TO DO ▸
• A. In the research summary below, which two classes of automated market makers do the constant power root market makers toggle between?
• B. List every potential application the research summary below names for constant power root market makers.
• C. For each statement, say whether it agrees with the research summary below, and quote the words that decide it. (i) Constant power root market makers trade off impermanent loss for liquidity providers against price impact for traders. (ii) A decentralized exchange lets users trade tokens through a central intermediary. (iii) The cited work is a 2022 arXiv preprint.

TEXT SECTION ▸
Research Summary: Constant Power Root Market Makers

TLDR

  • Automated market makers like Uniswap only allow trades that hold a function of the reserves constant. The choice of function has large consequences on the capital efficiency of the market, impacting both the value to traders and the payoff to liquidity providers.
  • In this work, we present a family of new automated market makers that toggle between constant sum and constant product, two popular classes used in practice. These constant “power root” market makers trade off between impermanent loss for liquidity providers and price impact for traders, providing more flexibility for market designers.
  • By deriving theoretical properties of constant power root market makers, we explore its strengths and weaknesses in potential applications like long-tail markets, stable token swaps, or prediction markets.

Core Research Question

Can impermanent loss for liquidity providers be meaningfully reduced by carefully designing the curvature of the invariant in Automated Market Makers?

Citation

Wu, Mike, and Will McTighe. “Constant Power Root Market Makers.” arXiv preprint arXiv:2205.07452 (2022).
[2205.07452] Constant Power Root Market Makers

Background

  • Decentralized exchange (DEX): An exchange operating through a smart contract that allows users to trade tokens without a central intermediary.
  • Reserves: the store of tokens owned by a DEX smart contract that is used to fulfill swap requests from traders.

DATASET ▸
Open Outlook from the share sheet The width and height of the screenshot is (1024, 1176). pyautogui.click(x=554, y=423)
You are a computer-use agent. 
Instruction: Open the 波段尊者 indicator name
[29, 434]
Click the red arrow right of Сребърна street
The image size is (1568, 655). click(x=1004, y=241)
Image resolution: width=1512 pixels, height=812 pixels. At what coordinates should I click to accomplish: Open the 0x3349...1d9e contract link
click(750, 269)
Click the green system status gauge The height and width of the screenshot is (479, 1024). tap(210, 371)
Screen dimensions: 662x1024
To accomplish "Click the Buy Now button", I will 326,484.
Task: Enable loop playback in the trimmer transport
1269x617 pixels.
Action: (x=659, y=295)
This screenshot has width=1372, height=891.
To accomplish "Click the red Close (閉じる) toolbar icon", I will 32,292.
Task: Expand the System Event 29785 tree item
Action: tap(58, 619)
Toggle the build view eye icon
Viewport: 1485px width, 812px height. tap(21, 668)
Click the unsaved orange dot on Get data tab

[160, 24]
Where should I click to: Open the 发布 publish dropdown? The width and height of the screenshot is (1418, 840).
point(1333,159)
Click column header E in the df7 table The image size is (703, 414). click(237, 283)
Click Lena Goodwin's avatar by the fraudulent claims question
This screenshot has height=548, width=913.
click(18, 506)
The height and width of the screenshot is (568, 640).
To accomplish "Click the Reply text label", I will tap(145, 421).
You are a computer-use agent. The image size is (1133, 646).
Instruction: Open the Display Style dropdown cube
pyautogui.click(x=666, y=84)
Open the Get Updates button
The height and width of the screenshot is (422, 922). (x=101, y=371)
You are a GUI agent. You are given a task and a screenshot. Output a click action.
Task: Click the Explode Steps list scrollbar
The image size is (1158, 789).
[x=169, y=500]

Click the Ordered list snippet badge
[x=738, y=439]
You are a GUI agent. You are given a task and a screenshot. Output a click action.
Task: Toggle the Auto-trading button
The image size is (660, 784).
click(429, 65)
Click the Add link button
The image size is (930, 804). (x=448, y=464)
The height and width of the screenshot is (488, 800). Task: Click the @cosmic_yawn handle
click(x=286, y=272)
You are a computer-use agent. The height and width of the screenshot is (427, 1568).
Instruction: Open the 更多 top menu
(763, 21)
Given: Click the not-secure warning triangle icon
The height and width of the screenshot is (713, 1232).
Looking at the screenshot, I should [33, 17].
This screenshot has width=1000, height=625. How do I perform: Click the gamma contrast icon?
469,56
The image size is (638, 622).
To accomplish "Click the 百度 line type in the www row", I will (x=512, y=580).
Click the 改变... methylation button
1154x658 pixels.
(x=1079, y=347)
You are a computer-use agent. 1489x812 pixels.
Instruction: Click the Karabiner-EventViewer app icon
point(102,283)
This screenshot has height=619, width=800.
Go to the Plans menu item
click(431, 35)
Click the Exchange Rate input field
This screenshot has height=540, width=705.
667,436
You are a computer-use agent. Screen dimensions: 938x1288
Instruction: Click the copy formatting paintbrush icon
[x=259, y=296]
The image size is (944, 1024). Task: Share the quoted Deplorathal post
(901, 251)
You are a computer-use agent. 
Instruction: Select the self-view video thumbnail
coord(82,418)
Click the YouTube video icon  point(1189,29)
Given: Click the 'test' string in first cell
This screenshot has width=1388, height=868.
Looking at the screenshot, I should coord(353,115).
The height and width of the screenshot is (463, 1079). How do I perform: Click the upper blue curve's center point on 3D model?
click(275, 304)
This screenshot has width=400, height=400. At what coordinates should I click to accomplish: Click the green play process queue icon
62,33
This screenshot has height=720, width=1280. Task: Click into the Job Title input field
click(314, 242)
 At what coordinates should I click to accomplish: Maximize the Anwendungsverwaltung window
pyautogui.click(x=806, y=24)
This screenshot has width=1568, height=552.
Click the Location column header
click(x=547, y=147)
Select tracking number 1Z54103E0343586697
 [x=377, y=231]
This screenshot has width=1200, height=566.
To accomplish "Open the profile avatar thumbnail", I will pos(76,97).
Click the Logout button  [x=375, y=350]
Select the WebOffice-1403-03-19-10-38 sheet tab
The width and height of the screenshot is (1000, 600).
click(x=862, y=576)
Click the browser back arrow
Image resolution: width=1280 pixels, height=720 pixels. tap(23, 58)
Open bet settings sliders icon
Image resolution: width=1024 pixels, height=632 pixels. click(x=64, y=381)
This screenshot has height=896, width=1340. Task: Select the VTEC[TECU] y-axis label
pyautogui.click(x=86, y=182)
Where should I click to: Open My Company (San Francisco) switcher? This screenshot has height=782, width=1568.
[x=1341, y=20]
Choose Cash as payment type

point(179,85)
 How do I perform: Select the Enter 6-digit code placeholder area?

REPLIES ▸
• A. Constant sum and constant product.

• B.
- Long-tail markets
- Stable token swaps
- Prediction markets

• C.
(i) Yes: "trade off between impermanent loss for liquidity providers and price impact for traders"
(ii) No: "allows users to trade tokens without a central intermediary"
(iii) Yes: "arXiv preprint arXiv:2205.07452 (2022)"